Virtual Celebration provides a way for people to connect and celebrate special events and occasions online.

We spoke to founder Pat Campbell about the company, its proprietary platform, and what makes it different from other social media.

In one sentence, what is Virtual Celebration? 

Virtual Celebration is a proprietary marketing and technology platform which mashes together social media, social gaming and e-commerce to reinvent the way we celebrate.

What problem does Virtual Celebration solve?

The economy has had a radical impact on our discretionary spending but it has driven a more powerful desire to stay connected in meaningful ways. Virtual Celebration mirrors the fun and interaction of a live celebration while creating an on-going digital “memory” which endures, all for less than the cost of a greeting card. 

Virtual events are expected to grow to be a $20bn business in just a few years. We are poised to take advantage of that trend.

Who is your target audience?

We have several target markets: For consumer celebrations such as birthdays and anniversaries, hosts are primarily women 25-55. Most have participated in some form of social media and many have an above average interest in online games. Guests range in age from 6 to 90, include men and women, and show a willingness to overcome lack of internet skills to participate. 

New socially connected communities are using Virtual Celebration to share their common passions and interests in a new, fun, private and secure environment. Recent events include a cookie swap, scrapbooking party and pie social. 

Brands are using Virtual Celebration to create engaging events which tie back to their customers’ interests as a way to engage them in deeper and more passionate ways. Look for our incredible Easter Celebration being sponsored by a major brand in April.

When and why did you launch it?   

We launched in beta 18 months ago and gathered a great deal of usability data to fine tune the customer experience. Our first major celebration took place in September 2010 with an engaged audience of 10,000 scrapbookers.  
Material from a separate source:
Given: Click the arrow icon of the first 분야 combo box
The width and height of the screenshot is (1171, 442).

We launched because the social gaming market was expanding quickly, personalized products such as photo books were growing dramatically, and at the same time people were begging for a more closed and private environment to celebrate with people of a like mind.  

In addition, the trends towards staying home and travelling less allowed us to bring people together with a low-cost highly experiential solution. So this convergence of trends was in our favor.
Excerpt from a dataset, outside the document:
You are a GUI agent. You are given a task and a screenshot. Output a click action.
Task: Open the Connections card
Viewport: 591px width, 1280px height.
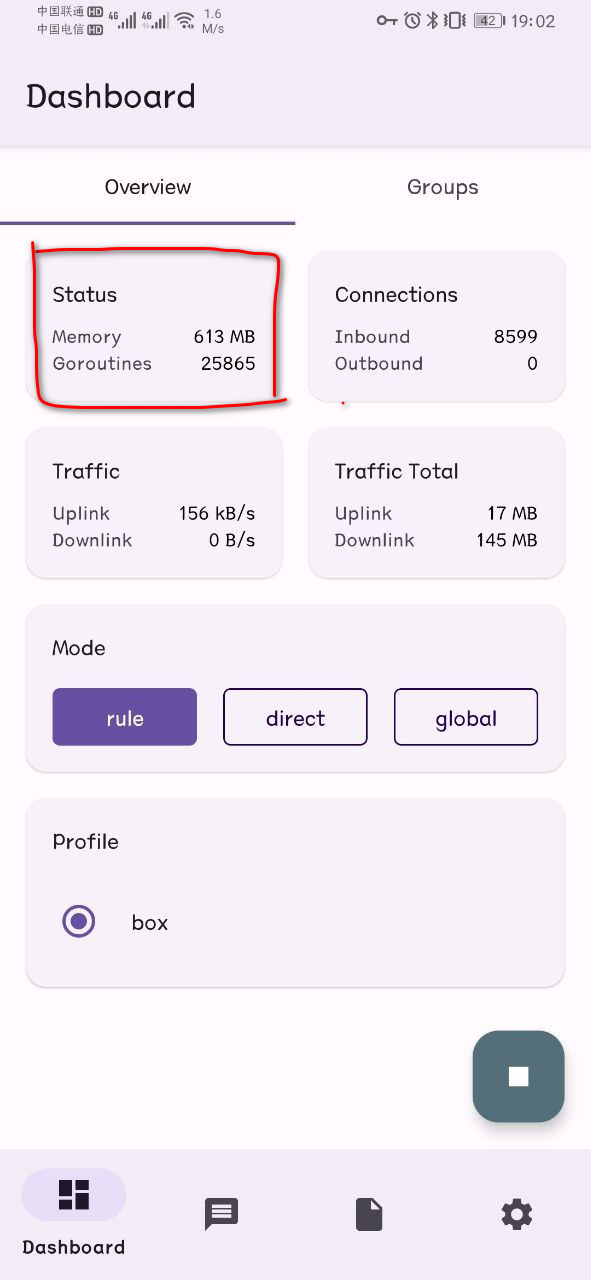[x=436, y=327]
With the growth of social media sites we have been able to expose Virtual Celebration with viral marketing rather than expensive advertising campaigns; our  advantage is that we are highly focused on providing customized tools and marketing support specific to the passion point of the audience.

What were the biggest challenges involved in building Virtual Celebration?   
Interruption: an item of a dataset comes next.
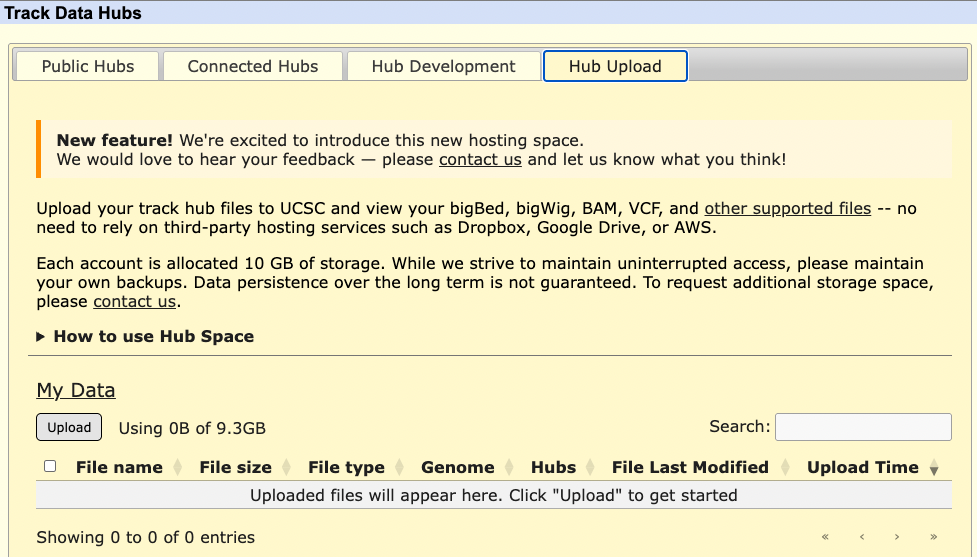
Task: Open the Connected Hubs tab
Action: (253, 66)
Creating a platform that could stay flexible and be plug and play as technology changes. The world of social media and gaming, and even e-commerce are still evolving rapidly and as a result, being extremely nimble is critical. Since the integration of these three is what makes us unique it means staying on top of all three trends, not just one. 

The other challenge has been stretching every ounce of capital during what has been the worst recession in our lifetime. Moving slower but smarter became critical, counter to most internet start-ups which have the philosophy to run as fast as one can.  

We took an opposite approach over the last 18 months and now we are properly poised to take advantage of any recovery in the investment market.

How will the company make money?

We are beginning to collect fees from companies wanting to deploy the platform for their own branded celebrations, we have cover charges for consumer-driven celebrations. Fees are charged to have continued access to the party memory, paid widgets/games, gift and personalized product sales.  

Highly engaged audiences buy, even in tough times. Our average time on site is ten times that of the average internet site. Our average page views per session are equivalently higher as well, and our take-up rate on paid widgets/games has been better than expected. 

What is your pricing model? 

Set-up/licensing fees, per active user charges as long as a celebration is running, revenue share with businesses for advertising and sponsorship fees, revenue share with commerce partners wanting to reach a highly targeted audience prime to be purchasing gifts.

Who is in the team and what does it look like? 

We have a combined total of 40 (wo)man years in publishing, event planning, affinity-marketing, advertising, e-commerce, the social expression space, direct marketing and internet technology.  

My learning curve comes from being President of Popular Science Properties, EVP barnesandnoble.com, digital change agent at American Greetings and Hallmark, marketing solutions provider for uBid, gather.com, smartbargains and Sony Digital Group.  

Our CTO has been a developer and designer for over 200 worldwide internet businesses from start-ups to fully-fledged consumer and B-to-B corporations. He has the most unbelievable combination of developer, marketer and business skills.  

The rest of the team’s experience spans years of online marketing, public relations and event planning. We are all social network and gaming fanatics. It’s an amazingly loyal, driven team and I am extremely grateful for their on-going support through the roller-coaster ride of a start-up.

Where would you like to be in one, three and five years’ time?

In a year I’d like to have a million guests who share at least one happy moment in a virtual celebration, they might otherwise have missed.  

In three years I want to provide every sick child with a virtual celebration so they never have to ever miss a birthday or holiday again.  

In five years I want our team to be on the cover of Entrepreneur Magazine as a role model for all women who late in their careers take a deep plunge and survive to tell their story!